Records from a collection
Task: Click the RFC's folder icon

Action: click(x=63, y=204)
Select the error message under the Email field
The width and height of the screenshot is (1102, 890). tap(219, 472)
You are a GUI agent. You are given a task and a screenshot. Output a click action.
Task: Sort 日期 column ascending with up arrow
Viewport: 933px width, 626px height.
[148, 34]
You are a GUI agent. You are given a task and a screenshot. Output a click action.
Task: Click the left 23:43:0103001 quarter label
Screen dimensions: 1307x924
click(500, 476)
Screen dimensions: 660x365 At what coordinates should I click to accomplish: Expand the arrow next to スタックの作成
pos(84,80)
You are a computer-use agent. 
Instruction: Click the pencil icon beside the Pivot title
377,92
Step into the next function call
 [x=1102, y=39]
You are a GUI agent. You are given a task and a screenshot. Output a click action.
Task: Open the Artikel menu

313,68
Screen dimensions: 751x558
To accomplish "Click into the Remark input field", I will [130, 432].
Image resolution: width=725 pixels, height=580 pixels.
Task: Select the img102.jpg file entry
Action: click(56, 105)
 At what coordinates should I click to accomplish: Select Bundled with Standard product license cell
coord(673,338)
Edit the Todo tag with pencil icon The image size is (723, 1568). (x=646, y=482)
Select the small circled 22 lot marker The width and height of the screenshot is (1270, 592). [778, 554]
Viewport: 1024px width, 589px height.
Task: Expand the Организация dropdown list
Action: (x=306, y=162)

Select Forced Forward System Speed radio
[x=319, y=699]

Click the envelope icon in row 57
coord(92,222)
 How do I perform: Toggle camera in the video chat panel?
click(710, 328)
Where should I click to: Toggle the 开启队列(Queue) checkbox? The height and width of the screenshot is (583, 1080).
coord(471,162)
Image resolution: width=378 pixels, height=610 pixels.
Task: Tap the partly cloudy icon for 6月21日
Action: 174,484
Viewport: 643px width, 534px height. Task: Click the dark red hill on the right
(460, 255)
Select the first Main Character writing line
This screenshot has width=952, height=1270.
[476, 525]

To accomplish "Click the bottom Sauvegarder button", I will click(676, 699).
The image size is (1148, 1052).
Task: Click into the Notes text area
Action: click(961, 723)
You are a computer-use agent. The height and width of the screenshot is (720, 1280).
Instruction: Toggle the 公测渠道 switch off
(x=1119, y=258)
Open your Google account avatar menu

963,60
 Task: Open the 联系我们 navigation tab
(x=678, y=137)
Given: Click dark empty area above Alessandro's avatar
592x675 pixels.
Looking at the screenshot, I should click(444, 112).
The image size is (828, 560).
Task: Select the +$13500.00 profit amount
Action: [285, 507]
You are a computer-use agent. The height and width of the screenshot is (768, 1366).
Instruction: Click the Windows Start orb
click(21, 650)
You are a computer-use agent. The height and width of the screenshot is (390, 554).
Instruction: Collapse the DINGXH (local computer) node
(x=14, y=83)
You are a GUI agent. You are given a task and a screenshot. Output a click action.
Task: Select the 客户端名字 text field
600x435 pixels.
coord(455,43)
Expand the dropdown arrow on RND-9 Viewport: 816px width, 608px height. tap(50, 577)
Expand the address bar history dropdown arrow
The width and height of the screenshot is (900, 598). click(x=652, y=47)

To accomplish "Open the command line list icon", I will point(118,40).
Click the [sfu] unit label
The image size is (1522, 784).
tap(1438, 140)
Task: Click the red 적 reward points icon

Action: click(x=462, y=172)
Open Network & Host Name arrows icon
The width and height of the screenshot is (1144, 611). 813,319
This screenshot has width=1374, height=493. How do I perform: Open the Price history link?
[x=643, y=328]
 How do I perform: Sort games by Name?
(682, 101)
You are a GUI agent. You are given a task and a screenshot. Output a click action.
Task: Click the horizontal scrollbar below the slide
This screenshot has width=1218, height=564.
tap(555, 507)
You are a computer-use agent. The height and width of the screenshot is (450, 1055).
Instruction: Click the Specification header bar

• [Task to complete]
The data given above must be transcribed exactly and completely.

• [Your response]
Task: Click the RFC's folder icon

Action: click(x=63, y=204)
Select the error message under the Email field
The width and height of the screenshot is (1102, 890). tap(219, 472)
You are a GUI agent. You are given a task and a screenshot. Output a click action.
Task: Sort 日期 column ascending with up arrow
Viewport: 933px width, 626px height.
[148, 34]
You are a GUI agent. You are given a task and a screenshot. Output a click action.
Task: Click the left 23:43:0103001 quarter label
Screen dimensions: 1307x924
click(500, 476)
Screen dimensions: 660x365 At what coordinates should I click to accomplish: Expand the arrow next to スタックの作成
pos(84,80)
You are a computer-use agent. 
Instruction: Click the pencil icon beside the Pivot title
377,92
Step into the next function call
 [x=1102, y=39]
You are a GUI agent. You are given a task and a screenshot. Output a click action.
Task: Open the Artikel menu

313,68
Screen dimensions: 751x558
To accomplish "Click into the Remark input field", I will [130, 432].
Image resolution: width=725 pixels, height=580 pixels.
Task: Select the img102.jpg file entry
Action: click(56, 105)
 At what coordinates should I click to accomplish: Select Bundled with Standard product license cell
coord(673,338)
Edit the Todo tag with pencil icon The image size is (723, 1568). (x=646, y=482)
Select the small circled 22 lot marker The width and height of the screenshot is (1270, 592). [778, 554]
Viewport: 1024px width, 589px height.
Task: Expand the Организация dropdown list
Action: (x=306, y=162)

Select Forced Forward System Speed radio
[x=319, y=699]

Click the envelope icon in row 57
coord(92,222)
 How do I perform: Toggle camera in the video chat panel?
click(710, 328)
Where should I click to: Toggle the 开启队列(Queue) checkbox? The height and width of the screenshot is (583, 1080).
coord(471,162)
Image resolution: width=378 pixels, height=610 pixels.
Task: Tap the partly cloudy icon for 6月21日
Action: 174,484
Viewport: 643px width, 534px height. Task: Click the dark red hill on the right
(460, 255)
Select the first Main Character writing line
This screenshot has width=952, height=1270.
[476, 525]

To accomplish "Click the bottom Sauvegarder button", I will click(676, 699).
The image size is (1148, 1052).
Task: Click into the Notes text area
Action: click(961, 723)
You are a computer-use agent. The height and width of the screenshot is (720, 1280).
Instruction: Toggle the 公测渠道 switch off
(x=1119, y=258)
Open your Google account avatar menu

963,60
 Task: Open the 联系我们 navigation tab
(x=678, y=137)
Given: Click dark empty area above Alessandro's avatar
592x675 pixels.
Looking at the screenshot, I should click(444, 112).
The image size is (828, 560).
Task: Select the +$13500.00 profit amount
Action: [285, 507]
You are a computer-use agent. The height and width of the screenshot is (768, 1366).
Instruction: Click the Windows Start orb
click(21, 650)
You are a computer-use agent. The height and width of the screenshot is (390, 554).
Instruction: Collapse the DINGXH (local computer) node
(x=14, y=83)
You are a GUI agent. You are given a task and a screenshot. Output a click action.
Task: Select the 客户端名字 text field
600x435 pixels.
coord(455,43)
Expand the dropdown arrow on RND-9 Viewport: 816px width, 608px height. tap(50, 577)
Expand the address bar history dropdown arrow
The width and height of the screenshot is (900, 598). click(x=652, y=47)

To accomplish "Open the command line list icon", I will point(118,40).
Click the [sfu] unit label
The image size is (1522, 784).
tap(1438, 140)
Task: Click the red 적 reward points icon

Action: click(x=462, y=172)
Open Network & Host Name arrows icon
The width and height of the screenshot is (1144, 611). 813,319
This screenshot has width=1374, height=493. How do I perform: Open the Price history link?
[x=643, y=328]
 How do I perform: Sort games by Name?
(682, 101)
You are a GUI agent. You are given a task and a screenshot. Output a click action.
Task: Click the horizontal scrollbar below the slide
This screenshot has width=1218, height=564.
tap(555, 507)
You are a computer-use agent. The height and width of the screenshot is (450, 1055).
Instruction: Click the Specification header bar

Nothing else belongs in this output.